Die Ursachen für das verzögerte Handeln sind vielfältig, denn die Unternehmen sehen sich mit einer Reihe von Hindernissen konfrontiert, wenn es um die konkrete Umsetzung geht. Viele stolpern bereits darüber, dass das Digitalisierungspotenzial im eigenen Hause nicht erkannt wird. "Besonders die technische Aus- und Weiterbildung der Mitarbeiter erachten 42 Prozent der befragten österreichischen Unternehmer als echten Stolperstein", sagt Kotras. "Für 36 Prozent ist die Finanzierung der Umsetzung der digitalen Agenda eine schwer überwindbare Hürde." Jedes dritte Unternehmen in der DACH-Region (Deutschland, Österreich und die Schweiz) hadert in diesem Zusammenhang mit der Finanzierungsfrage.

Digitalisierung als Chefsache#

Im Wettlauf um eine schnellere Marktreife setzen 60 Prozent der österreichischen Unternehmen darauf, die Digitalisierung zur Chefsache zu machen. Zudem sprechen sich 45 Prozent der befragten Führungskräfte in Österreich dafür aus, "eine spezifische Position einzuführen, um die Fäden der digitalen Strategie zu bündeln". Als erfolgversprechendes Rezept bewertet die Mehrheit der Befragten die Option, spezialisierte Partner einzubinden. "58 Prozent halten es für wichtig, externe Kompetenz zu aktivieren, um mit der Transformation schneller zu werden", heißt es in der Studie.

"Immer mehr Firmen entwerfen eine Strategie, um in der digitalen Welt anzukommen", ergänzt Claus Schünemann, Vorsitzender der Geschäftsführung von CSC in Deutschland. Sein Rat: "Damit der eingeschlagene Weg nicht in die Sackgasse führt, sollten die Unternehmen einen wichtigen Leitfaden nicht aus den Augen verlieren: groß denken, klein anfangen, frühzeitig testen und schnell anpassen." Die grundsätzliche Offenheit der Mitarbeiter gegenüber digitalen Neuerungen wird von den Managern übrigens recht unterschiedlich bewertet: 27 Prozent in der Schweiz, 21 Prozent in Österreich und nur 15 Prozent in Deutschland beurteilen die Bereitschaft ihrer Belegschaft in dieser Hinsicht positiv, wie die Drei-Länder-Studie belegt.

Appell an die Politik#

Doch Bereitschaft allein ist ohnehin nicht genug. Die Zeit drängt, denn die Digitalisierungs-Welle rollt unaufhaltsam auch auf Österreich zu. "Es gilt nun, die Chancen zu nutzen und die Risiken zu managen", appelliert Kotras an die Wirtschaft, das Digitalisierungstempo deutlich zu erhöhen um nicht den internationalen Anschluss zu verlieren. Aber auch von öffentlicher Seite bestehe Handlungsbedarf.

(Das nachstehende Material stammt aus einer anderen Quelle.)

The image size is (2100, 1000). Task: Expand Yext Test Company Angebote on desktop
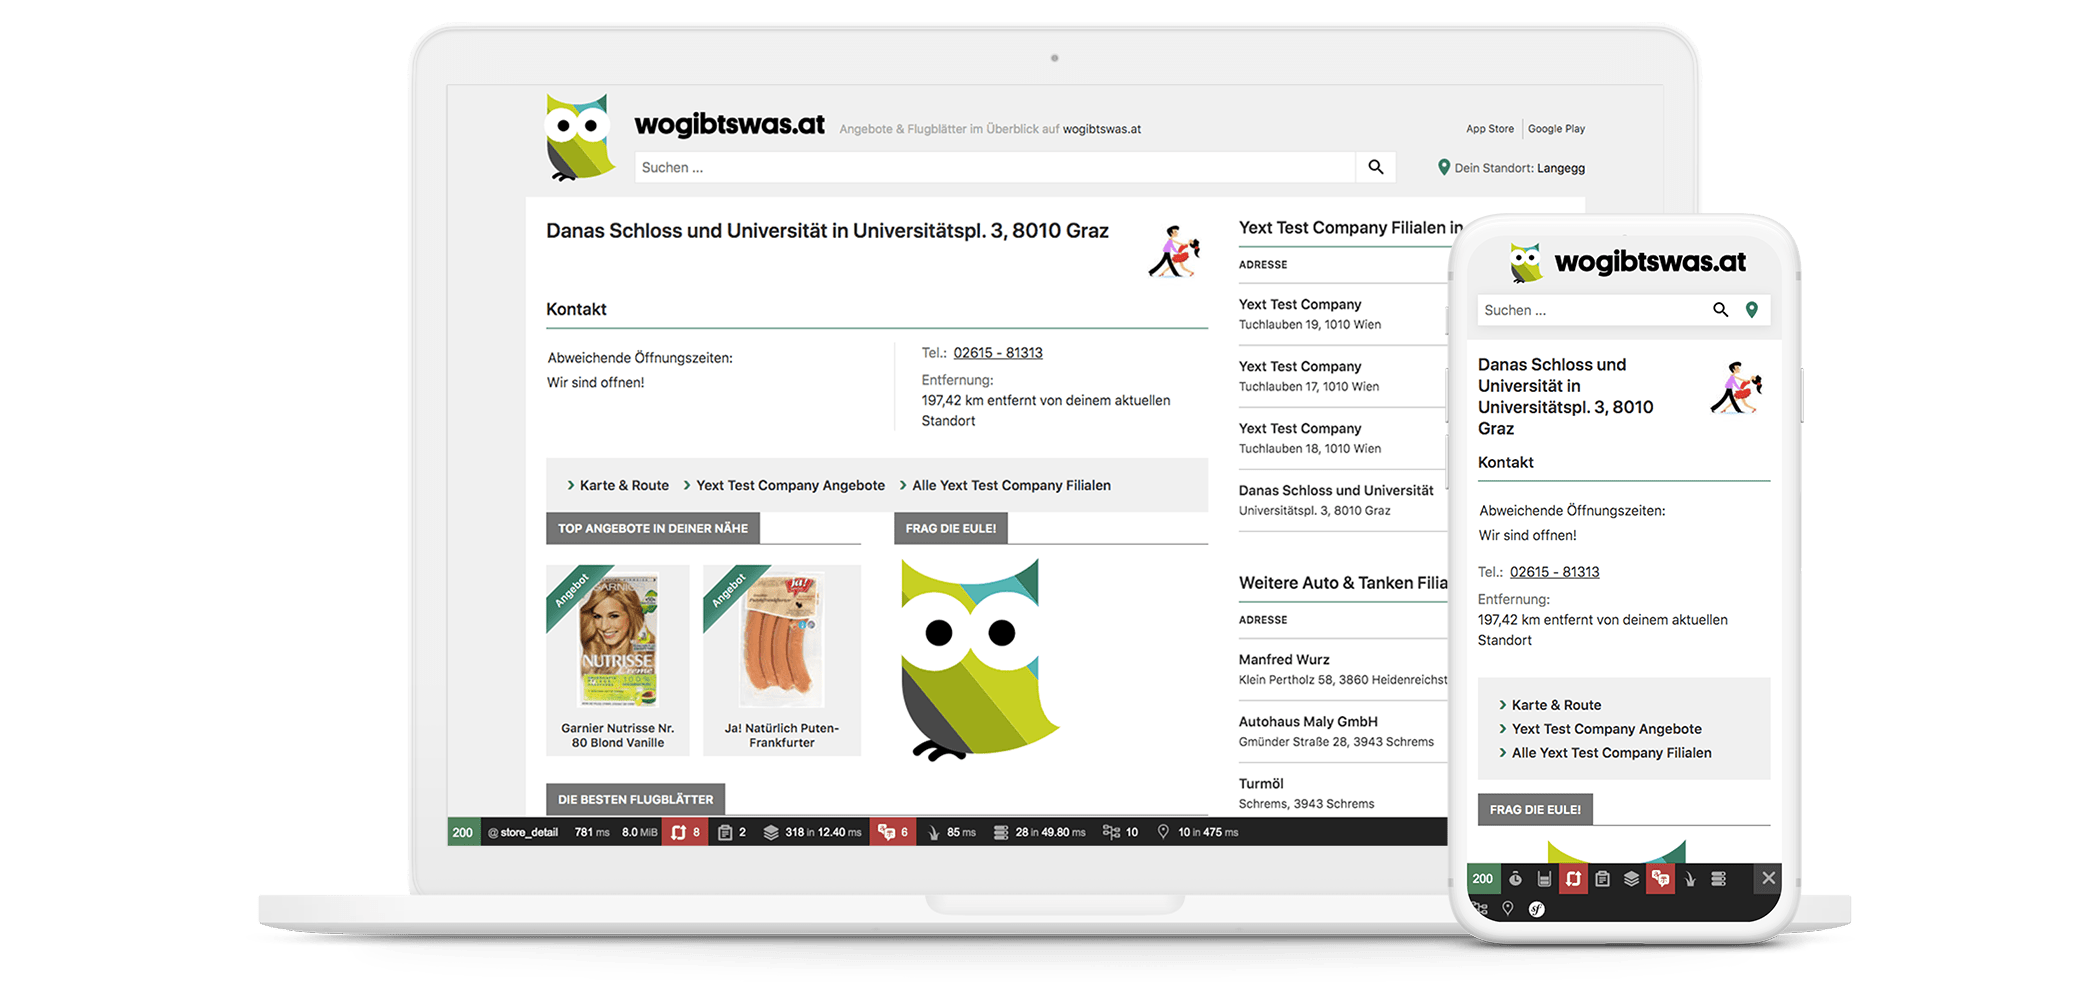(790, 485)
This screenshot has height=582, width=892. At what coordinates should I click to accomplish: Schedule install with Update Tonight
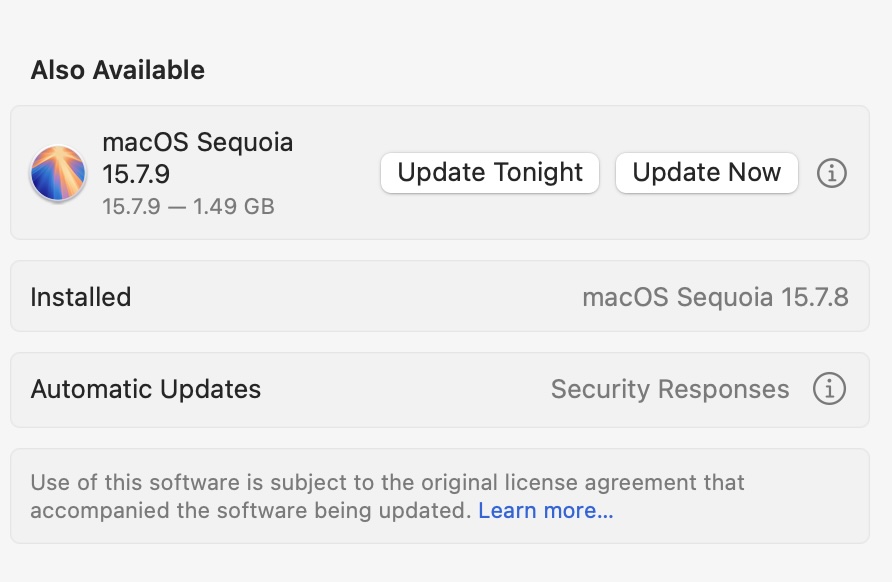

"Es müssen positive Rahmenbedingungen für die Unternehmen geschaffen werden, damit Österreich fit für die Zukunft wird", stellt der Experte klar. "Zum Beispiel unterliegt die Arbeitswelt einem großen Wandel, auf den wir jetzt reagieren müssen. Auch bei den Themen Datenschutz und Haftungen kommen völlig neue Herausforderungen auf uns zu." Die Digitalisierung berge aber zugleich auch große Chancen für den Arbeitsmarkt, denn es ergeben sich völlig neue Berufsbilder mit großem Zukunftspotenzial.

Kotras fordert daher von der Politik: "Wir sollten in Österreich die Breitbandmilliarde in eine Digitalisierungsmilliarde umwidmen und dieses Budget zum Beispiel in dringend notwendige Aus- und Weiterbildungsmaßnahmen investieren."